== Segment start ==

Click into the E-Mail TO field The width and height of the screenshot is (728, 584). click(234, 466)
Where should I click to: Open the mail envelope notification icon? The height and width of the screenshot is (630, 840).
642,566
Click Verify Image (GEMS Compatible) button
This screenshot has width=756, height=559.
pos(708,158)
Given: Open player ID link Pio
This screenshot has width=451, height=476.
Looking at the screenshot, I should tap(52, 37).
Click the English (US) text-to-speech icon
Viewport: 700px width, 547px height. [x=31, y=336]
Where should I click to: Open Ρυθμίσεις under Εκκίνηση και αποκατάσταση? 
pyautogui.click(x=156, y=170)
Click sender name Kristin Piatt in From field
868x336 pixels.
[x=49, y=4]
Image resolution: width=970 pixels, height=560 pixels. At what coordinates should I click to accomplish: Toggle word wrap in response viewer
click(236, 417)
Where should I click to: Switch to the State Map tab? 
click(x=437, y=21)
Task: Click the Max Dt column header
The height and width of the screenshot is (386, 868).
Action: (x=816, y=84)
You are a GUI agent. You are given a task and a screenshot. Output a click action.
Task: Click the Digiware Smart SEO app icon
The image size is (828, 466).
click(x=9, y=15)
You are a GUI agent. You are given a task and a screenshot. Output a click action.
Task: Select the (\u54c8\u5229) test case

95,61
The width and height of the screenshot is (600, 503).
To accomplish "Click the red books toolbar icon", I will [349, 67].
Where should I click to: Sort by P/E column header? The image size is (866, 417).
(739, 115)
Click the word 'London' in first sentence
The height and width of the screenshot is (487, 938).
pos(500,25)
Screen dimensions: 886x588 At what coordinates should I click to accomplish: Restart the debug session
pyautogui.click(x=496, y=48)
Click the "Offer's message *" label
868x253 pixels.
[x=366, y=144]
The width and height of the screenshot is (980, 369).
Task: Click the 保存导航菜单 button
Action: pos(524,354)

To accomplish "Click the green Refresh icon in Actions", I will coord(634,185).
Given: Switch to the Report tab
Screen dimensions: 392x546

== Segment end ==

Only the lines from the one containing "The height and width of the screenshot is (386, 868)." through the final line of the material should be printed, each word for word. Both of those lines count.

The height and width of the screenshot is (386, 868).
Action: (x=816, y=84)
You are a GUI agent. You are given a task and a screenshot. Output a click action.
Task: Click the Digiware Smart SEO app icon
The image size is (828, 466).
click(x=9, y=15)
You are a GUI agent. You are given a task and a screenshot. Output a click action.
Task: Select the (\u54c8\u5229) test case

95,61
The width and height of the screenshot is (600, 503).
To accomplish "Click the red books toolbar icon", I will [349, 67].
Where should I click to: Sort by P/E column header? The image size is (866, 417).
(739, 115)
Click the word 'London' in first sentence
The height and width of the screenshot is (487, 938).
pos(500,25)
Screen dimensions: 886x588 At what coordinates should I click to accomplish: Restart the debug session
pyautogui.click(x=496, y=48)
Click the "Offer's message *" label
868x253 pixels.
[x=366, y=144]
The width and height of the screenshot is (980, 369).
Task: Click the 保存导航菜单 button
Action: pos(524,354)

To accomplish "Click the green Refresh icon in Actions", I will coord(634,185).
Given: Switch to the Report tab
Screen dimensions: 392x546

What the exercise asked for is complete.